# Your goal
Copy out the stretch from the line containing "Given: Choose the place marker pin tool" through the line containing "Looking at the", changing "place marker" to "location marker" and leaving everything else as it is.

** START OF Excerpted data **

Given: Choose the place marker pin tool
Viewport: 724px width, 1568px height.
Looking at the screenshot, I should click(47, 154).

** END OF Excerpted data **
** START OF Excerpted data **

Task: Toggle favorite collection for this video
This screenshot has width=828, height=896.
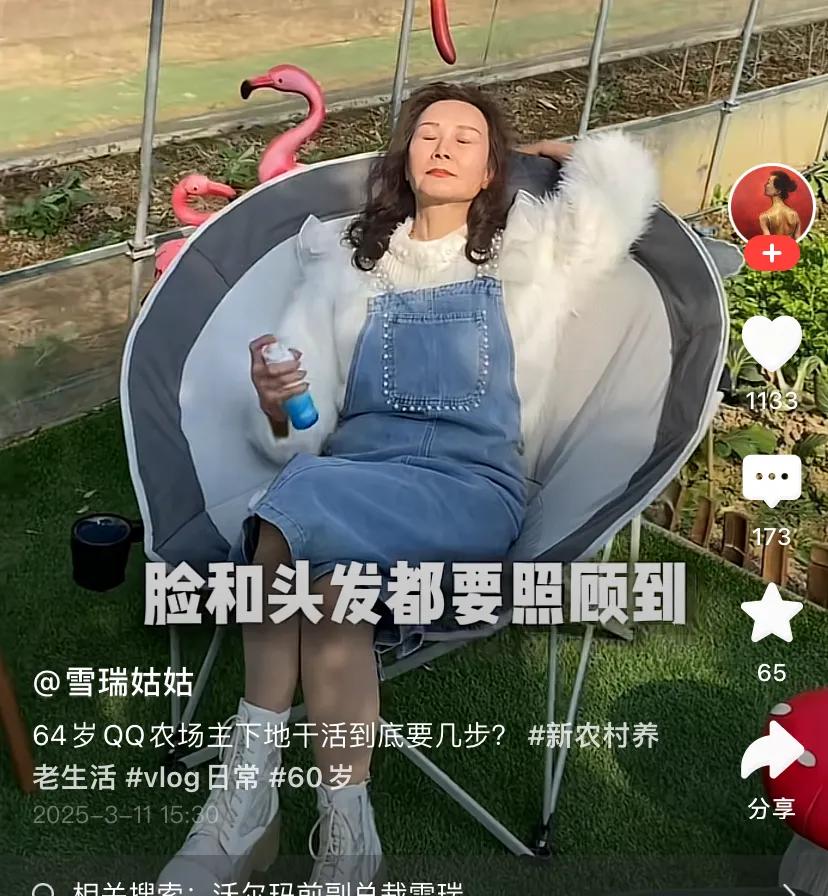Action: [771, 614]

** END OF Excerpted data **
** START OF Excerpted data **

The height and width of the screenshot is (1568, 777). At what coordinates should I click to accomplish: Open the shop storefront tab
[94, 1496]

** END OF Excerpted data **

# Worked solution
Given: Choose the location marker pin tool
Viewport: 724px width, 1568px height.
Looking at the screenshot, I should click(47, 154).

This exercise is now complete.